(Collected data entries)
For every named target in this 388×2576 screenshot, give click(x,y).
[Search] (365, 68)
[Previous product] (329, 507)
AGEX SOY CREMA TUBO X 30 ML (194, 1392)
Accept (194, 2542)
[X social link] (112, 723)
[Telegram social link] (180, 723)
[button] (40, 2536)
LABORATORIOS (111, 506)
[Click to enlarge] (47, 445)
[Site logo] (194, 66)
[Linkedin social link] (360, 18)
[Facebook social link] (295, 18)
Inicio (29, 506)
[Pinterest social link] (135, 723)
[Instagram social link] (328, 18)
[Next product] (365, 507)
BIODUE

* * *

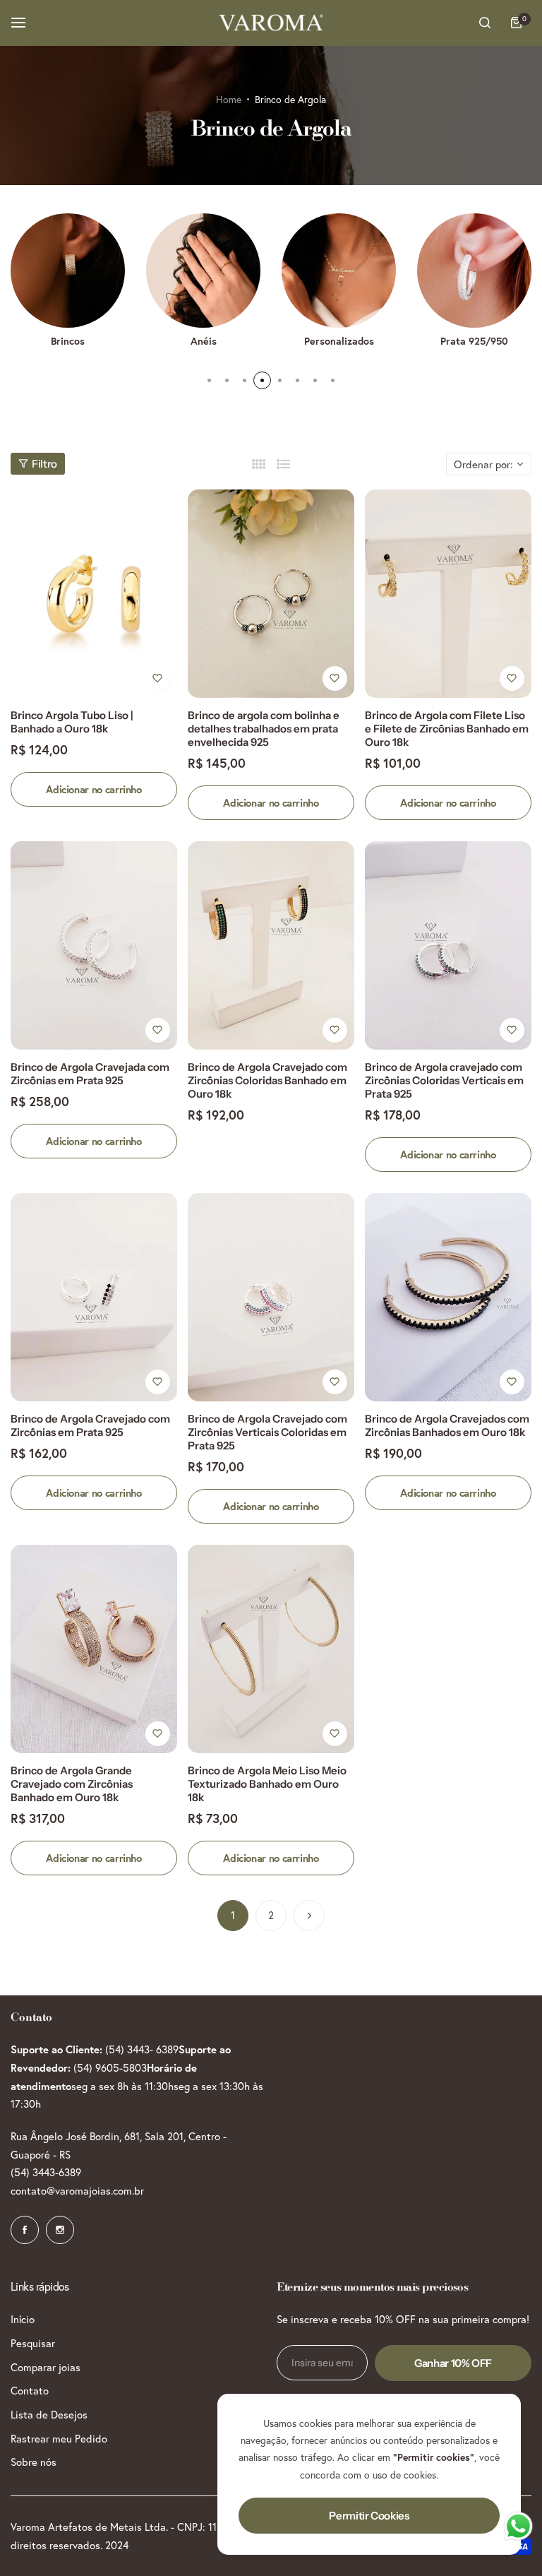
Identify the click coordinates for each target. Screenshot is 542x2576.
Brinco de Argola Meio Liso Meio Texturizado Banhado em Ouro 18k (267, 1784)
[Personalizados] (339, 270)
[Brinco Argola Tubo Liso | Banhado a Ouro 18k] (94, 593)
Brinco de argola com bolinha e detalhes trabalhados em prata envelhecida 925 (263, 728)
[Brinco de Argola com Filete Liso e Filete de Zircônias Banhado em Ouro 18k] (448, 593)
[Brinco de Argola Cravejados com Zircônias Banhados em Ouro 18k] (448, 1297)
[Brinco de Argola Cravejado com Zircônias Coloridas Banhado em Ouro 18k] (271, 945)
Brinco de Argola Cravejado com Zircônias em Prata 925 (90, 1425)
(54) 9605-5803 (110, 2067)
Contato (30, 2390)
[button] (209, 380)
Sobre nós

Exercise prompt:
Return all lines above that mention the word "link".

Result for this exercise:
[X social link] (112, 723)
[Telegram social link] (180, 723)
[Linkedin social link] (360, 18)
[Facebook social link] (295, 18)
[Pinterest social link] (135, 723)
[Instagram social link] (328, 18)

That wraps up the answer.